#### Data to use
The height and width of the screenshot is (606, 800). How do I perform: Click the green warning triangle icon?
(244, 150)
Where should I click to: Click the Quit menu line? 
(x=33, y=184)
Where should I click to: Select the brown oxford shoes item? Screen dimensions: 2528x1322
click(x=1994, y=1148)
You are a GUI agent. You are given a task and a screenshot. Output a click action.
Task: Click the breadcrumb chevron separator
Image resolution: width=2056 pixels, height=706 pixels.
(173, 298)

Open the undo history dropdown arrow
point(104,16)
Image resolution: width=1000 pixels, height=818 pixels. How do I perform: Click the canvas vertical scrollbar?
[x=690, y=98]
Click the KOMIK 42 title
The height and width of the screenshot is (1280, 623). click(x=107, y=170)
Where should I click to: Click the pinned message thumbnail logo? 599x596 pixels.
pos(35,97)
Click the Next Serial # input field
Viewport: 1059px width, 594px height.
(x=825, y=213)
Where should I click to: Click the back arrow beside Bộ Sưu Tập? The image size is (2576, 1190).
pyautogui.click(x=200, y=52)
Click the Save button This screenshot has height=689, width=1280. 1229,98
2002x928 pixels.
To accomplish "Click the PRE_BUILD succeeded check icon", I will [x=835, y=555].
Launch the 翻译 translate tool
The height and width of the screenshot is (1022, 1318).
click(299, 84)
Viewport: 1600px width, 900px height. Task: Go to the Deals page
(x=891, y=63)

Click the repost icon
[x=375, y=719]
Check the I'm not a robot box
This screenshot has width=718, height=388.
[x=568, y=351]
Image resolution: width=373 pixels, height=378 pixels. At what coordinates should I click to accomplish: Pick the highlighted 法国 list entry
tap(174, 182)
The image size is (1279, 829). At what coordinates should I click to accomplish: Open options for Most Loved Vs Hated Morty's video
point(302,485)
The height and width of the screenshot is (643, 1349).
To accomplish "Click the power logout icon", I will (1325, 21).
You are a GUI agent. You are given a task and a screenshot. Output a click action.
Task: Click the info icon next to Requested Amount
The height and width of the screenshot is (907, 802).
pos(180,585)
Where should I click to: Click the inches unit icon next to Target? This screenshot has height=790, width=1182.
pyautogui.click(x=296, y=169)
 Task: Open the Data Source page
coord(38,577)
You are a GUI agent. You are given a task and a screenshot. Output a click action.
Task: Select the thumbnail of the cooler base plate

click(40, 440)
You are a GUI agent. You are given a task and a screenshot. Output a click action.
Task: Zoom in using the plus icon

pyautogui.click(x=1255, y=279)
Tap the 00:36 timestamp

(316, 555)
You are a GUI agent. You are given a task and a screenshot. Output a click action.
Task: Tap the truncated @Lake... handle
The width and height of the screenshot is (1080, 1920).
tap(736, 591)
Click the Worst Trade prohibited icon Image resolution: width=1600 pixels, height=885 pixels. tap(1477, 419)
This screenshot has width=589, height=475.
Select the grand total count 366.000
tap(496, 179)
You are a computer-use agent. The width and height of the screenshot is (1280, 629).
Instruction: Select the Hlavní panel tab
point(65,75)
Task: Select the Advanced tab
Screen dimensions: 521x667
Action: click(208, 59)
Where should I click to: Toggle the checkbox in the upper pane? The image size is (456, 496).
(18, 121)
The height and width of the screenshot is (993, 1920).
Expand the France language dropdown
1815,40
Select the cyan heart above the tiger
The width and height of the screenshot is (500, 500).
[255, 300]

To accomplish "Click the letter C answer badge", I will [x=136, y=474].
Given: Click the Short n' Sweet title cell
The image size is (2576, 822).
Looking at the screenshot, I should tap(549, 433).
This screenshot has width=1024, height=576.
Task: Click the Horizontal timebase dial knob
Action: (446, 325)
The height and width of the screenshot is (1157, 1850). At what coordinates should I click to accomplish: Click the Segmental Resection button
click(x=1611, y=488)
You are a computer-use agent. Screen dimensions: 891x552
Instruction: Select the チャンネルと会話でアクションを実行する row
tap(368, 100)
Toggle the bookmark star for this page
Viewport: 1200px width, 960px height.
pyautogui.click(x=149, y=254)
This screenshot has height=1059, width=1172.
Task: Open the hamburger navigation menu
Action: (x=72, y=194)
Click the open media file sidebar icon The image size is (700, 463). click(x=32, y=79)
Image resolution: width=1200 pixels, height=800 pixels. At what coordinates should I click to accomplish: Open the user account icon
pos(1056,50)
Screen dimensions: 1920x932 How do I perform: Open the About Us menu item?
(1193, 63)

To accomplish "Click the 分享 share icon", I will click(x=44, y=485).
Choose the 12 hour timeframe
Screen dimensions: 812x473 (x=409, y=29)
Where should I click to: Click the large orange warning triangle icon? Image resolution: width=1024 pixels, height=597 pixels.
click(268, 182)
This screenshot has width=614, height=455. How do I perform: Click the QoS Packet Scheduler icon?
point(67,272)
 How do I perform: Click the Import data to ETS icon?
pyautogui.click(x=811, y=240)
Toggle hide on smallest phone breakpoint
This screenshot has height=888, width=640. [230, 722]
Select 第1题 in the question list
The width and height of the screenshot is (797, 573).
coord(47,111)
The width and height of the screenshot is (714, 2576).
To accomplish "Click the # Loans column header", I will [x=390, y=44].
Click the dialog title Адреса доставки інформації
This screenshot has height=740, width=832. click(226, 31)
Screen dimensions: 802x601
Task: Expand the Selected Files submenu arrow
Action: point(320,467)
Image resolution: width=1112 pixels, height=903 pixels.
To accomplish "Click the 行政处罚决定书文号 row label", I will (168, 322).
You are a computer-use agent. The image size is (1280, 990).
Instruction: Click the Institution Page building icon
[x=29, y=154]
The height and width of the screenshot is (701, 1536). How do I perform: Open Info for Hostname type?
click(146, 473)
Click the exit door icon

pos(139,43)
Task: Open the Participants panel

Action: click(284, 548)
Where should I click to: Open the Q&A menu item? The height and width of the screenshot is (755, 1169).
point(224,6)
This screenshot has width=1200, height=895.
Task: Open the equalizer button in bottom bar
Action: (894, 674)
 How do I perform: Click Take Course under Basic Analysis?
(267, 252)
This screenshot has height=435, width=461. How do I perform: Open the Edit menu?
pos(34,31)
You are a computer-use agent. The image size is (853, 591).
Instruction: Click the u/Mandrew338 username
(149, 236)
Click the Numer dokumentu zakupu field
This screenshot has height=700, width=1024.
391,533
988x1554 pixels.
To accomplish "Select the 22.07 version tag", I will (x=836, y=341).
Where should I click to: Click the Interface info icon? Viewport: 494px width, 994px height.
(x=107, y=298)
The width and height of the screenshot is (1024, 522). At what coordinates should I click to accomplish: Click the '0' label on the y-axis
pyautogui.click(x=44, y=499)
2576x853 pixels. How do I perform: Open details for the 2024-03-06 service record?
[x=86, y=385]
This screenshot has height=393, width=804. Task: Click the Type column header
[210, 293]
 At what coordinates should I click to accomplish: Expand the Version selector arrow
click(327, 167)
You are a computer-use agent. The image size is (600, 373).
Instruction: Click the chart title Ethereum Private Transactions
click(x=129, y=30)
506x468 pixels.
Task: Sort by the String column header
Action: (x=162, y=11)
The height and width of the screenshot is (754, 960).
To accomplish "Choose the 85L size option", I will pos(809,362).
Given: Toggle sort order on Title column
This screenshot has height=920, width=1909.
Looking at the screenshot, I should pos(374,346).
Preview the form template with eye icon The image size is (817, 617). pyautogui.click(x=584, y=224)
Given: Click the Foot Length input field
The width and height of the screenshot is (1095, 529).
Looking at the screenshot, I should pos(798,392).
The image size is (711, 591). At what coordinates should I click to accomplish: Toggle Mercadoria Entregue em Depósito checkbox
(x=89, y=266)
########
Instructions to follow —
Extract every record. Keep wording exact.

Your response —
The height and width of the screenshot is (606, 800). How do I perform: Click the green warning triangle icon?
(244, 150)
Where should I click to: Click the Quit menu line? 
(x=33, y=184)
Where should I click to: Select the brown oxford shoes item? Screen dimensions: 2528x1322
click(x=1994, y=1148)
You are a GUI agent. You are given a task and a screenshot. Output a click action.
Task: Click the breadcrumb chevron separator
Image resolution: width=2056 pixels, height=706 pixels.
(173, 298)

Open the undo history dropdown arrow
point(104,16)
Image resolution: width=1000 pixels, height=818 pixels. How do I perform: Click the canvas vertical scrollbar?
[x=690, y=98]
Click the KOMIK 42 title
The height and width of the screenshot is (1280, 623). click(x=107, y=170)
Where should I click to: Click the pinned message thumbnail logo? 599x596 pixels.
pos(35,97)
Click the Next Serial # input field
Viewport: 1059px width, 594px height.
(x=825, y=213)
Where should I click to: Click the back arrow beside Bộ Sưu Tập? The image size is (2576, 1190).
pyautogui.click(x=200, y=52)
Click the Save button This screenshot has height=689, width=1280. 1229,98
2002x928 pixels.
To accomplish "Click the PRE_BUILD succeeded check icon", I will [x=835, y=555].
Launch the 翻译 translate tool
The height and width of the screenshot is (1022, 1318).
click(299, 84)
Viewport: 1600px width, 900px height. Task: Go to the Deals page
(x=891, y=63)

Click the repost icon
[x=375, y=719]
Check the I'm not a robot box
This screenshot has width=718, height=388.
[x=568, y=351]
Image resolution: width=373 pixels, height=378 pixels. At what coordinates should I click to accomplish: Pick the highlighted 法国 list entry
tap(174, 182)
The image size is (1279, 829). At what coordinates should I click to accomplish: Open options for Most Loved Vs Hated Morty's video
point(302,485)
The height and width of the screenshot is (643, 1349).
To accomplish "Click the power logout icon", I will (1325, 21).
You are a GUI agent. You are given a task and a screenshot. Output a click action.
Task: Click the info icon next to Requested Amount
The height and width of the screenshot is (907, 802).
pos(180,585)
Where should I click to: Click the inches unit icon next to Target? This screenshot has height=790, width=1182.
pyautogui.click(x=296, y=169)
 Task: Open the Data Source page
coord(38,577)
You are a GUI agent. You are given a task and a screenshot. Output a click action.
Task: Select the thumbnail of the cooler base plate

click(40, 440)
You are a GUI agent. You are given a task and a screenshot. Output a click action.
Task: Zoom in using the plus icon

pyautogui.click(x=1255, y=279)
Tap the 00:36 timestamp

(316, 555)
You are a GUI agent. You are given a task and a screenshot. Output a click action.
Task: Tap the truncated @Lake... handle
The width and height of the screenshot is (1080, 1920).
tap(736, 591)
Click the Worst Trade prohibited icon Image resolution: width=1600 pixels, height=885 pixels. tap(1477, 419)
This screenshot has width=589, height=475.
Select the grand total count 366.000
tap(496, 179)
You are a computer-use agent. The width and height of the screenshot is (1280, 629).
Instruction: Select the Hlavní panel tab
point(65,75)
Task: Select the Advanced tab
Screen dimensions: 521x667
Action: click(208, 59)
Where should I click to: Toggle the checkbox in the upper pane? The image size is (456, 496).
(18, 121)
The height and width of the screenshot is (993, 1920).
Expand the France language dropdown
1815,40
Select the cyan heart above the tiger
The width and height of the screenshot is (500, 500).
[255, 300]

To accomplish "Click the letter C answer badge", I will [x=136, y=474].
Given: Click the Short n' Sweet title cell
The image size is (2576, 822).
Looking at the screenshot, I should tap(549, 433).
This screenshot has width=1024, height=576.
Task: Click the Horizontal timebase dial knob
Action: (446, 325)
The height and width of the screenshot is (1157, 1850). At what coordinates should I click to accomplish: Click the Segmental Resection button
click(x=1611, y=488)
You are a computer-use agent. Screen dimensions: 891x552
Instruction: Select the チャンネルと会話でアクションを実行する row
tap(368, 100)
Toggle the bookmark star for this page
Viewport: 1200px width, 960px height.
pyautogui.click(x=149, y=254)
This screenshot has height=1059, width=1172.
Task: Open the hamburger navigation menu
Action: (x=72, y=194)
Click the open media file sidebar icon The image size is (700, 463). click(x=32, y=79)
Image resolution: width=1200 pixels, height=800 pixels. At what coordinates should I click to accomplish: Open the user account icon
pos(1056,50)
Screen dimensions: 1920x932 How do I perform: Open the About Us menu item?
(1193, 63)

To accomplish "Click the 分享 share icon", I will click(x=44, y=485).
Choose the 12 hour timeframe
Screen dimensions: 812x473 (x=409, y=29)
Where should I click to: Click the large orange warning triangle icon? Image resolution: width=1024 pixels, height=597 pixels.
click(268, 182)
This screenshot has width=614, height=455. How do I perform: Click the QoS Packet Scheduler icon?
point(67,272)
 How do I perform: Click the Import data to ETS icon?
pyautogui.click(x=811, y=240)
Toggle hide on smallest phone breakpoint
This screenshot has height=888, width=640. [230, 722]
Select 第1题 in the question list
The width and height of the screenshot is (797, 573).
coord(47,111)
The width and height of the screenshot is (714, 2576).
To accomplish "Click the # Loans column header", I will [x=390, y=44].
Click the dialog title Адреса доставки інформації
This screenshot has height=740, width=832. click(226, 31)
Screen dimensions: 802x601
Task: Expand the Selected Files submenu arrow
Action: point(320,467)
Image resolution: width=1112 pixels, height=903 pixels.
To accomplish "Click the 行政处罚决定书文号 row label", I will (168, 322).
You are a computer-use agent. The image size is (1280, 990).
Instruction: Click the Institution Page building icon
[x=29, y=154]
The height and width of the screenshot is (701, 1536). How do I perform: Open Info for Hostname type?
click(146, 473)
Click the exit door icon

pos(139,43)
Task: Open the Participants panel

Action: click(284, 548)
Where should I click to: Open the Q&A menu item? The height and width of the screenshot is (755, 1169).
point(224,6)
This screenshot has width=1200, height=895.
Task: Open the equalizer button in bottom bar
Action: (894, 674)
 How do I perform: Click Take Course under Basic Analysis?
(267, 252)
This screenshot has height=435, width=461. How do I perform: Open the Edit menu?
pos(34,31)
You are a computer-use agent. The image size is (853, 591).
Instruction: Click the u/Mandrew338 username
(149, 236)
Click the Numer dokumentu zakupu field
This screenshot has height=700, width=1024.
391,533
988x1554 pixels.
To accomplish "Select the 22.07 version tag", I will (x=836, y=341).
Where should I click to: Click the Interface info icon? Viewport: 494px width, 994px height.
(x=107, y=298)
The width and height of the screenshot is (1024, 522). At what coordinates should I click to accomplish: Click the '0' label on the y-axis
pyautogui.click(x=44, y=499)
2576x853 pixels. How do I perform: Open details for the 2024-03-06 service record?
[x=86, y=385]
This screenshot has height=393, width=804. Task: Click the Type column header
[210, 293]
 At what coordinates should I click to accomplish: Expand the Version selector arrow
click(327, 167)
You are a computer-use agent. The image size is (600, 373).
Instruction: Click the chart title Ethereum Private Transactions
click(x=129, y=30)
506x468 pixels.
Task: Sort by the String column header
Action: (x=162, y=11)
The height and width of the screenshot is (754, 960).
To accomplish "Choose the 85L size option", I will pos(809,362).
Given: Toggle sort order on Title column
This screenshot has height=920, width=1909.
Looking at the screenshot, I should pos(374,346).
Preview the form template with eye icon The image size is (817, 617). pyautogui.click(x=584, y=224)
Given: Click the Foot Length input field
The width and height of the screenshot is (1095, 529).
Looking at the screenshot, I should pos(798,392).
The image size is (711, 591). At what coordinates should I click to accomplish: Toggle Mercadoria Entregue em Depósito checkbox
(x=89, y=266)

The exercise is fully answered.